Can you reproduce as a numbered list the lines of the listing below, starting with the line containing "Task: Open the language" and going on through the last line of the listing, with blank lines left out?

□ □ □ □ □ □ □

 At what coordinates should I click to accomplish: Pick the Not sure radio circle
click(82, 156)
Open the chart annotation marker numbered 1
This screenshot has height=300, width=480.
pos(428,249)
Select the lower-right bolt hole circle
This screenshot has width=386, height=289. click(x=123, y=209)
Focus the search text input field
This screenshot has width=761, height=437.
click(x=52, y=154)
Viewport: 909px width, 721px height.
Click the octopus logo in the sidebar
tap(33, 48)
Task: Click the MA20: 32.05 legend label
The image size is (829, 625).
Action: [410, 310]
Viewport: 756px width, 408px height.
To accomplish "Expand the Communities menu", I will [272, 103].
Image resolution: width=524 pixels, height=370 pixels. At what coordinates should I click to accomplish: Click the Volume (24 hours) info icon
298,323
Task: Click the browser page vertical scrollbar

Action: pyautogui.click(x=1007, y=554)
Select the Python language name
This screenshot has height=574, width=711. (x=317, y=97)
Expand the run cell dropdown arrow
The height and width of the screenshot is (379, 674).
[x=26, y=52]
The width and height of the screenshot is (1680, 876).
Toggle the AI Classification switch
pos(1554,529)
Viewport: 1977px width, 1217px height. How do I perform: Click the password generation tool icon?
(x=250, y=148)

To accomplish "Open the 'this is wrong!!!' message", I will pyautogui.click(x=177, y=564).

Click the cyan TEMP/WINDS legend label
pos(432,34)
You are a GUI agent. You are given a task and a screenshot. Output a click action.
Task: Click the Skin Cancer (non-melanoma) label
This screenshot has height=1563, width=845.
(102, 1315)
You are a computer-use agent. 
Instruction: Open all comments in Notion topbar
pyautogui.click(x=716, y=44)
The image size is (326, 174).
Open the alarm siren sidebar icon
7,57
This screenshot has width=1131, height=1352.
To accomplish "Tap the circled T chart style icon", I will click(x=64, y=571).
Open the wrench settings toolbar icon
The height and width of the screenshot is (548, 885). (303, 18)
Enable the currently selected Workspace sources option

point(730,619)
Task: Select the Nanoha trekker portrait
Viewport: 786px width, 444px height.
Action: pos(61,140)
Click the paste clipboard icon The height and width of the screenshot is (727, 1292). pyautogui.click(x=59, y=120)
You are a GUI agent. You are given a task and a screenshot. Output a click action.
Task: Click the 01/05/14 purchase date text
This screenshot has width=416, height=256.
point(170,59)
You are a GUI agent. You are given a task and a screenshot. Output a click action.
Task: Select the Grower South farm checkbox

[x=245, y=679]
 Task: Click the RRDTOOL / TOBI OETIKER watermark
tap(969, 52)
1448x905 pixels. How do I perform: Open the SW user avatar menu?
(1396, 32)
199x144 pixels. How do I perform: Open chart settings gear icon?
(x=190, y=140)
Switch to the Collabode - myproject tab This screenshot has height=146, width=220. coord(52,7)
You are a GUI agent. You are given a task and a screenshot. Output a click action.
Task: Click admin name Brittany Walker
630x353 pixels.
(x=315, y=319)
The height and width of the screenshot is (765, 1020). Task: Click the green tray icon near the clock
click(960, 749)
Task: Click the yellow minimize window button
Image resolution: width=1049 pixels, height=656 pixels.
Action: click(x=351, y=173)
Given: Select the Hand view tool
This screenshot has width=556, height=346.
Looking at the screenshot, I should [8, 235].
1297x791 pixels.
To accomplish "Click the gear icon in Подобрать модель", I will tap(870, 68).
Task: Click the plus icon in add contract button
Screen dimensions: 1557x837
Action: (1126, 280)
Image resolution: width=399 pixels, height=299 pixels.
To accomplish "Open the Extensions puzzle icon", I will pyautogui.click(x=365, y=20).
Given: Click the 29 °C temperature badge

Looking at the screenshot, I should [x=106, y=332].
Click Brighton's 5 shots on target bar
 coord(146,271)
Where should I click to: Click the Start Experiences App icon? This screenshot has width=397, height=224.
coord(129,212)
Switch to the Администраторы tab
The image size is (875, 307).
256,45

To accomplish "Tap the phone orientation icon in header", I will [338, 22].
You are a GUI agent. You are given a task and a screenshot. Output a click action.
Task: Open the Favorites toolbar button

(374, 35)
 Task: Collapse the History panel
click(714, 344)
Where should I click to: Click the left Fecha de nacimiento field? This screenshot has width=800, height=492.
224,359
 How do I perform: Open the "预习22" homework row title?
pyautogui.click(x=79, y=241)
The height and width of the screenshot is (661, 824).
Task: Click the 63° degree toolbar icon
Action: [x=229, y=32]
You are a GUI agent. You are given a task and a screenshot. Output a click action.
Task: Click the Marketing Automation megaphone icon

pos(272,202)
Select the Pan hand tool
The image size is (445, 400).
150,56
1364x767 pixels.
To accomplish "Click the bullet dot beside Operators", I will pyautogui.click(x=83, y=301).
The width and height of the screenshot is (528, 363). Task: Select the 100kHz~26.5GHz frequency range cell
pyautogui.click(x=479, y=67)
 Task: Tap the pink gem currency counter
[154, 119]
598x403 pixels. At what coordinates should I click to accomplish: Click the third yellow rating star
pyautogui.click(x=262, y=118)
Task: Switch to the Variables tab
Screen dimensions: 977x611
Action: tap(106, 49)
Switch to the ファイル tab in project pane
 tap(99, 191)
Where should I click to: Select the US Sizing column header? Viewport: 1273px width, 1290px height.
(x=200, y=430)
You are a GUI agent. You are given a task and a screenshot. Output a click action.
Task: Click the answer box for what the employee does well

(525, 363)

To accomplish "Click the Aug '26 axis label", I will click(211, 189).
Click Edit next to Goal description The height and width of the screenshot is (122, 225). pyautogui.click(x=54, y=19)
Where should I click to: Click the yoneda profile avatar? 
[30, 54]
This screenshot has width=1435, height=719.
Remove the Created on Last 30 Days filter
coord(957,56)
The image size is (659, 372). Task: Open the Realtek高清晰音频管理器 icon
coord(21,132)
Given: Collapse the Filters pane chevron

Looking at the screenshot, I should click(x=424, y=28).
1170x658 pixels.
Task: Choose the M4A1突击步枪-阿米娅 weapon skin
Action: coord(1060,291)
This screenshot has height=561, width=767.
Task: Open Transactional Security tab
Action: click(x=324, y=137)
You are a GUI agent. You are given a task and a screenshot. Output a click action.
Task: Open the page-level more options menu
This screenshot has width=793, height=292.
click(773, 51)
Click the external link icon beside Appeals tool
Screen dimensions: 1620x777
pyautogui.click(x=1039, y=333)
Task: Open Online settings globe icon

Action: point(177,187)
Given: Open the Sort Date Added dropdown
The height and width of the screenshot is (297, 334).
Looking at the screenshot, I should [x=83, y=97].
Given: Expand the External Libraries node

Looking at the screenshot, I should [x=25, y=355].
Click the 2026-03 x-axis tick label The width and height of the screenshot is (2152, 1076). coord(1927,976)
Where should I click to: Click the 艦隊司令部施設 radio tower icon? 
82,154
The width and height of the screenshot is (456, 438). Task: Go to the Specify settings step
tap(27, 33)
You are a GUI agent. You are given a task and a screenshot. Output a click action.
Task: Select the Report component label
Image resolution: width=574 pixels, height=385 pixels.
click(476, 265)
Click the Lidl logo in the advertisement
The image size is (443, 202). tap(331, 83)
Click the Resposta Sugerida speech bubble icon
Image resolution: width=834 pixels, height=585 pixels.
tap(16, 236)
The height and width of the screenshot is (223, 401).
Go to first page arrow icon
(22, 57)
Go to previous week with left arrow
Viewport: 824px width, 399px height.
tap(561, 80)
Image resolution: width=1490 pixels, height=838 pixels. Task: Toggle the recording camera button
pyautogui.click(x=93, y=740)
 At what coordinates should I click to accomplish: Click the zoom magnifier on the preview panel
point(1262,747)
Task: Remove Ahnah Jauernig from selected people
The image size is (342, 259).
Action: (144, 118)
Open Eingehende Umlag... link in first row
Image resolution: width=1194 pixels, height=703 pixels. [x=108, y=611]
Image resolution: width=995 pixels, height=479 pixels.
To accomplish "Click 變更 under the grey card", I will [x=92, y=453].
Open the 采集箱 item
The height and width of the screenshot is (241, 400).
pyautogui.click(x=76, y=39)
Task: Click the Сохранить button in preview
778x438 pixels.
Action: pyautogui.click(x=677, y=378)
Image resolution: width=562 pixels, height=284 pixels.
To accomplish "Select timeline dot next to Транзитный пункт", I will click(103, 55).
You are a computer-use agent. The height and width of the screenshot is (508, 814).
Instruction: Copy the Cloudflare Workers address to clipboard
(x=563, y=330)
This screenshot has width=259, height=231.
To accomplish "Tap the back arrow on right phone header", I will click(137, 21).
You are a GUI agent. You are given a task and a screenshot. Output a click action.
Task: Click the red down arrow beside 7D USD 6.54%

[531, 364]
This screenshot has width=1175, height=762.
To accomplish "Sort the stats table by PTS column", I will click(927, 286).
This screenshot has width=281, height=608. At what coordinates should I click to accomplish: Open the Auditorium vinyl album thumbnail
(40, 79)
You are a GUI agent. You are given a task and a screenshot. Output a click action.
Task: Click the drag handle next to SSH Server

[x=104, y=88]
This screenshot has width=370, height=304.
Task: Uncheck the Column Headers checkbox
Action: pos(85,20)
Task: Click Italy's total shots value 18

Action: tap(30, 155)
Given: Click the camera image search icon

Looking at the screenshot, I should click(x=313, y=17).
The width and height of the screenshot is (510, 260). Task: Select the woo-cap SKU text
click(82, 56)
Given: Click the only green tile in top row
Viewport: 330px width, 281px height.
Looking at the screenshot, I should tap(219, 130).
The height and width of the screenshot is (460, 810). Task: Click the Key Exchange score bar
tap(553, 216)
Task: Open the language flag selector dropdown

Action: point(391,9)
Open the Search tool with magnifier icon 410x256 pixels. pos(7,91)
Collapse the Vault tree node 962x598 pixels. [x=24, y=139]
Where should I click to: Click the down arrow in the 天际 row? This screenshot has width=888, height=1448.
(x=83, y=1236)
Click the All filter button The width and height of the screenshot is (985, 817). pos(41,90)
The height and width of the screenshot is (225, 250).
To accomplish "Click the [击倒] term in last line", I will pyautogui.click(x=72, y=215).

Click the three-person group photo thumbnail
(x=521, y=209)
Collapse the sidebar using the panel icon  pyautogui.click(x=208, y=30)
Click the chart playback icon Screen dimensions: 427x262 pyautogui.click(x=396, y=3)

□ □ □ □ □ □ □

■ Solution to the problem ■
1. Task: Open the language flag selector dropdown
2. Action: point(391,9)
3. Open the Search tool with magnifier icon 410x256 pixels. pos(7,91)
4. Collapse the Vault tree node 962x598 pixels. [x=24, y=139]
5. Where should I click to: Click the down arrow in the 天际 row? This screenshot has width=888, height=1448.
6. (x=83, y=1236)
7. Click the All filter button The width and height of the screenshot is (985, 817). pos(41,90)
8. The height and width of the screenshot is (225, 250).
9. To accomplish "Click the [击倒] term in last line", I will pyautogui.click(x=72, y=215).
10. Click the three-person group photo thumbnail
11. (x=521, y=209)
12. Collapse the sidebar using the panel icon  pyautogui.click(x=208, y=30)
13. Click the chart playback icon Screen dimensions: 427x262 pyautogui.click(x=396, y=3)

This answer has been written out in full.